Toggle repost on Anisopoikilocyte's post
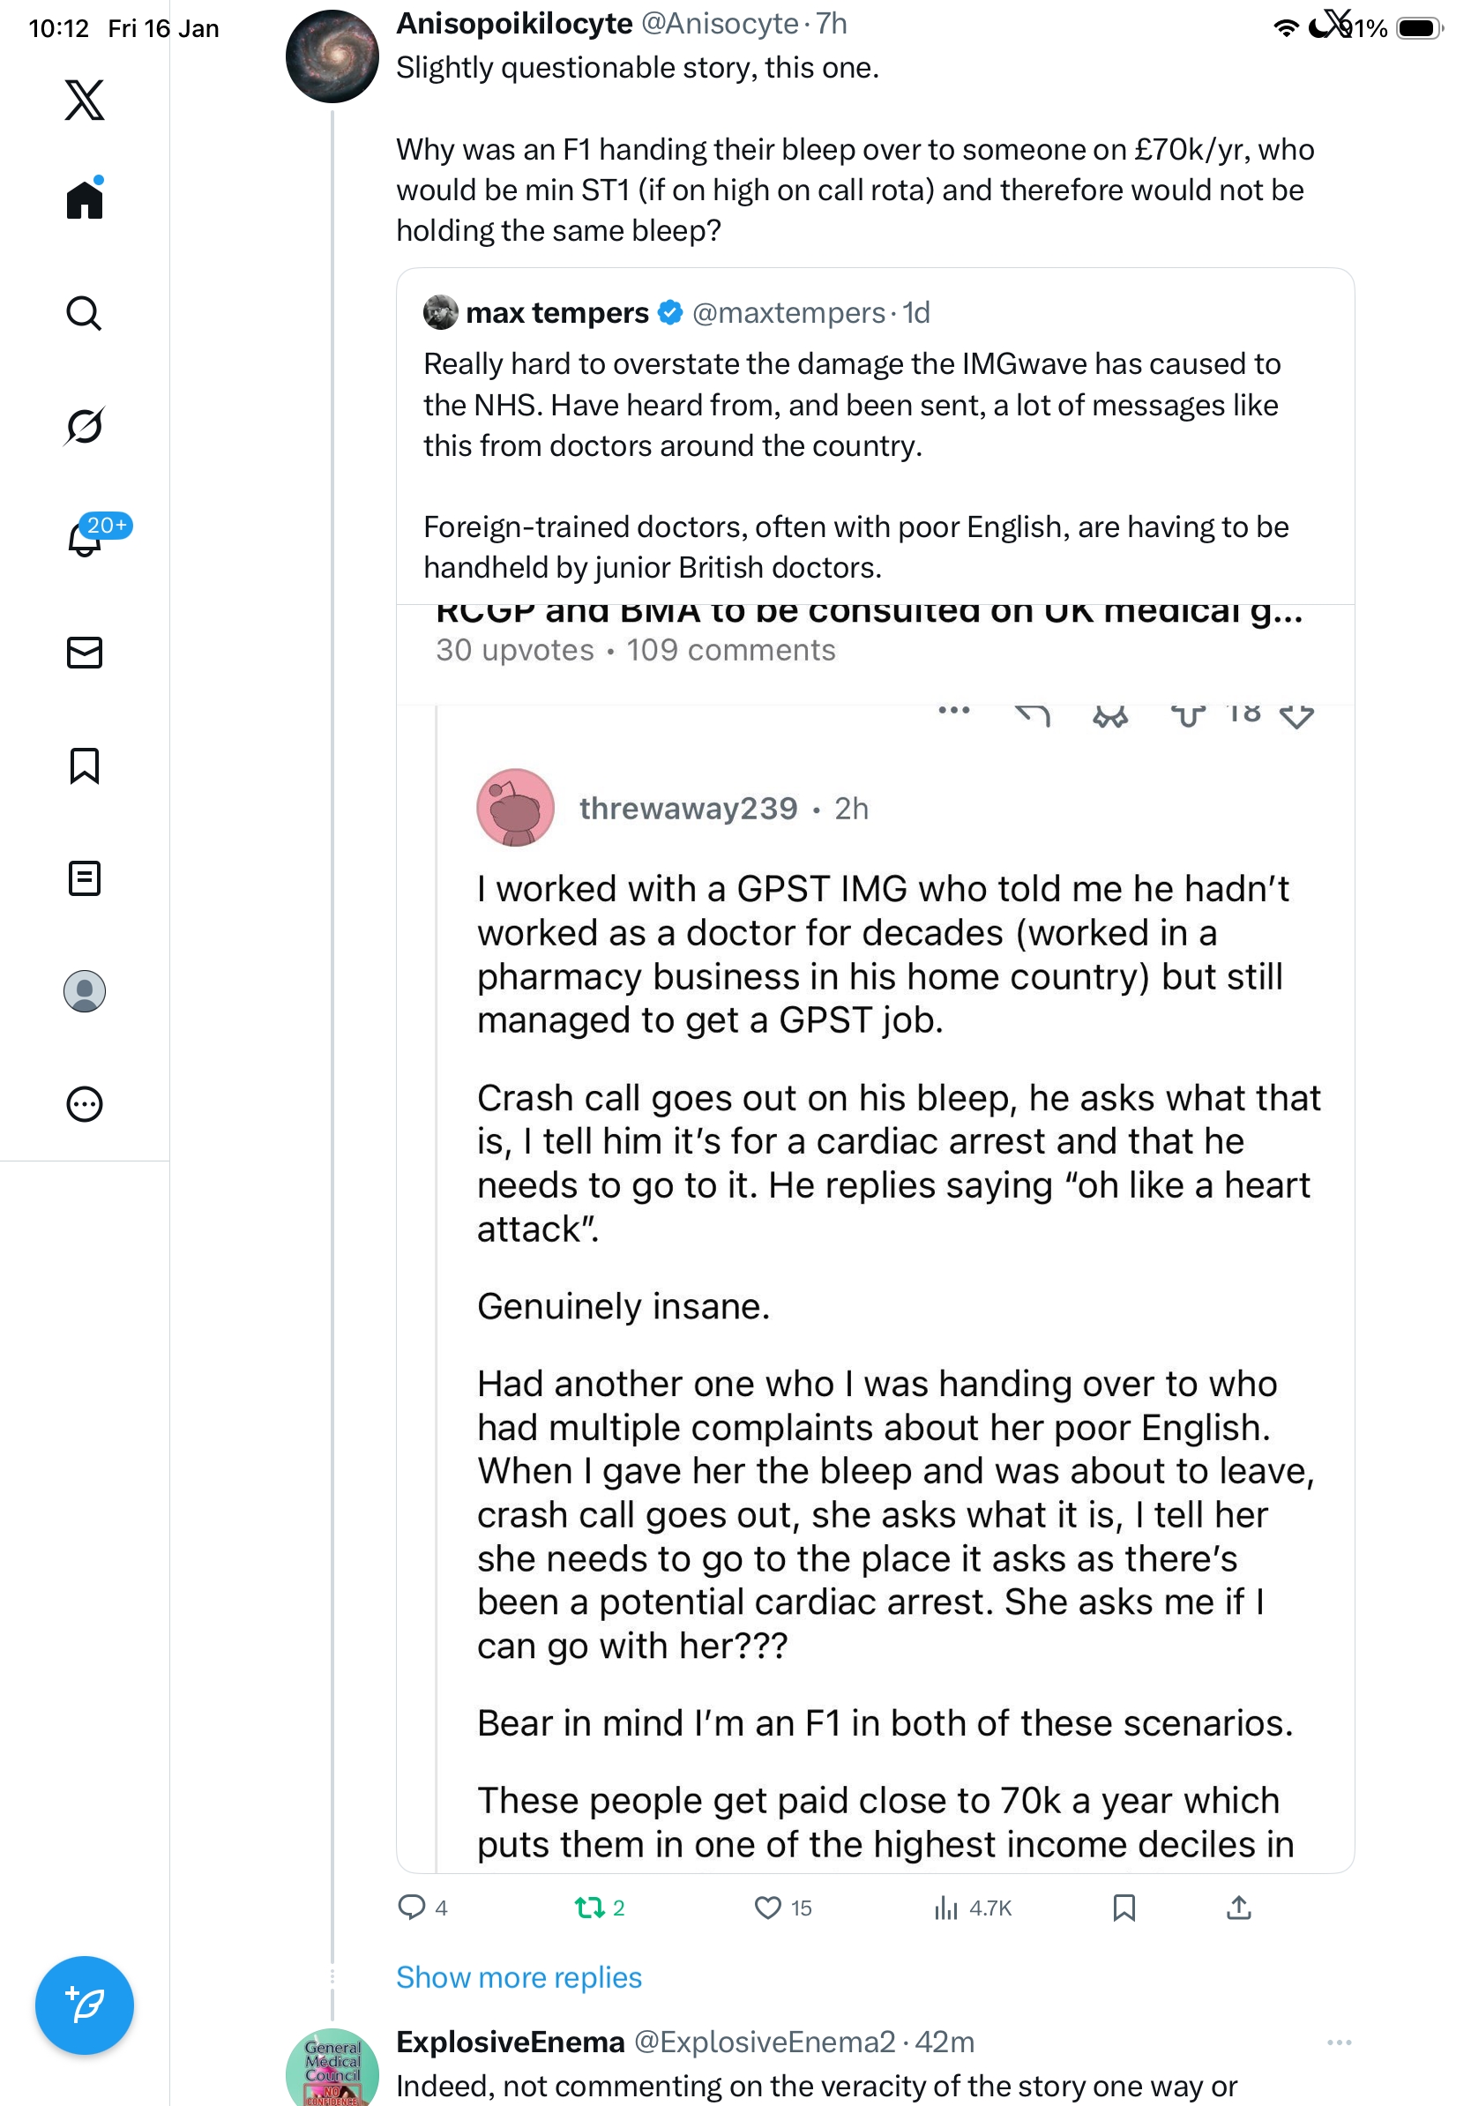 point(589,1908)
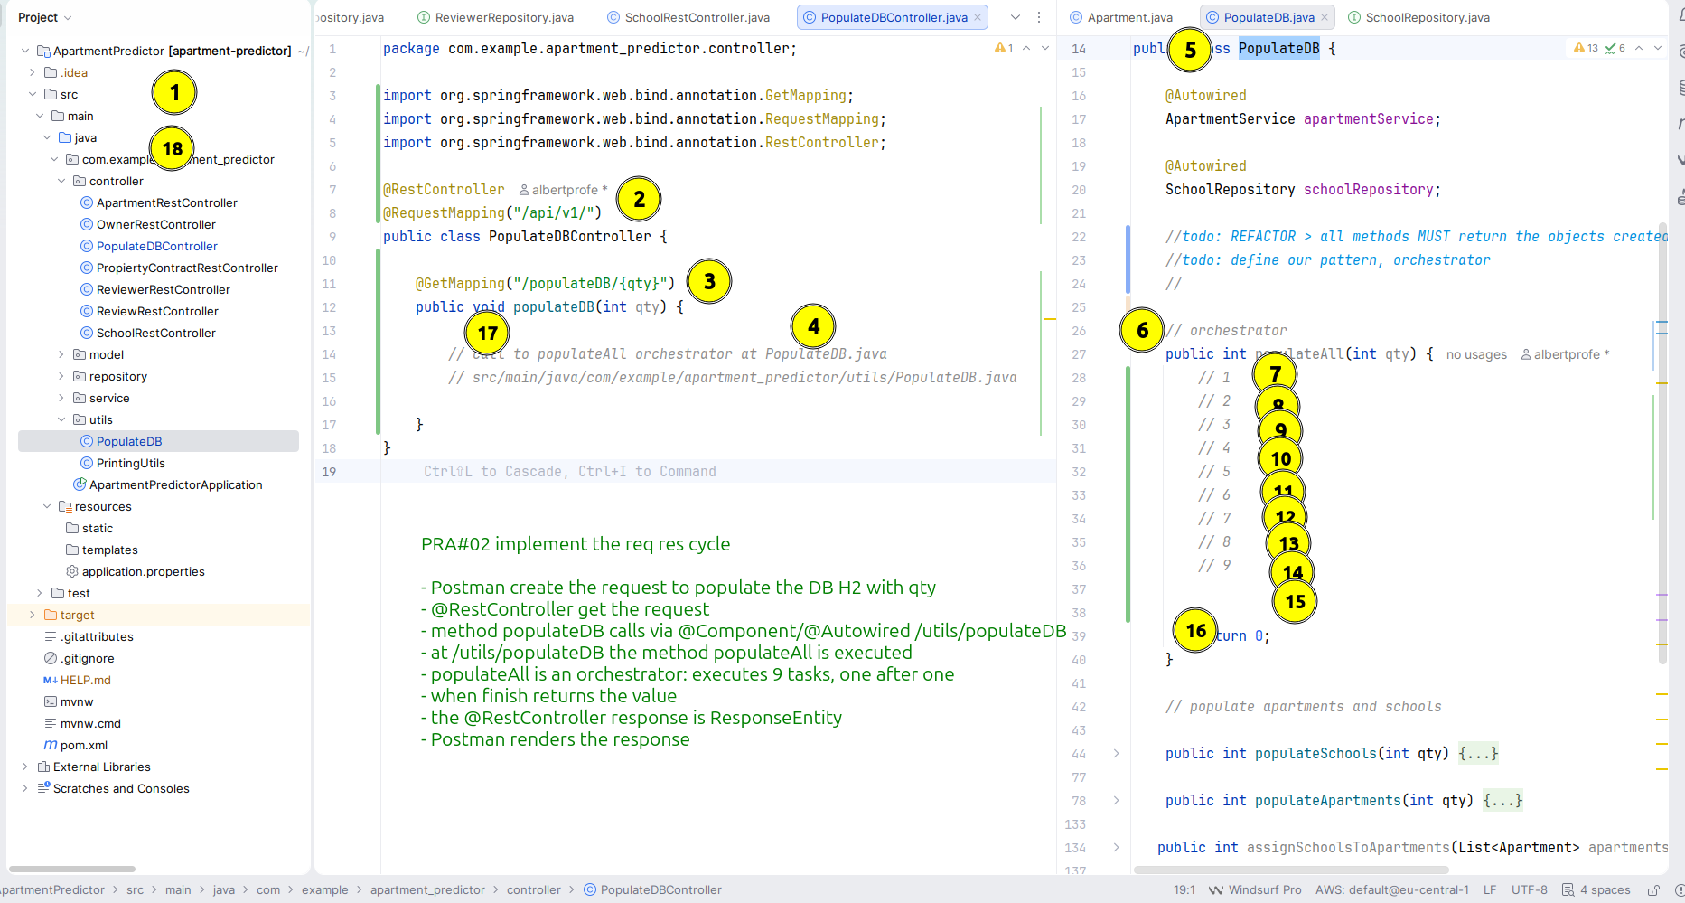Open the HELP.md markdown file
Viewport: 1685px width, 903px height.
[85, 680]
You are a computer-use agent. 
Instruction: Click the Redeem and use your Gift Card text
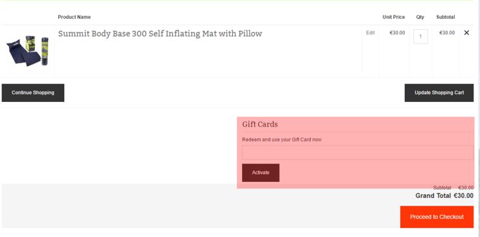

■ ■ ■ ■ ■ ■ ■

### WHAT YOU ARE ASKED TO DO:
Arrange the records above as a Markdown table with the columns "Index" and "Line," giving each nonblank line its own numbered row and omitting the pictures.

### WRITTEN REPLY:
| Index | Line |
|---|---|
| 1 | Toggle repost on Anisopoikilocyte's post |
| 2 |  point(589,1908) |
| 3 | Open the HELP.md markdown file |
| 4 | Viewport: 1685px width, 903px height. |
| 5 | [85, 680] |
| 6 | You are a computer-use agent.  |
| 7 | Instruction: Click the Redeem and use your Gift Card text |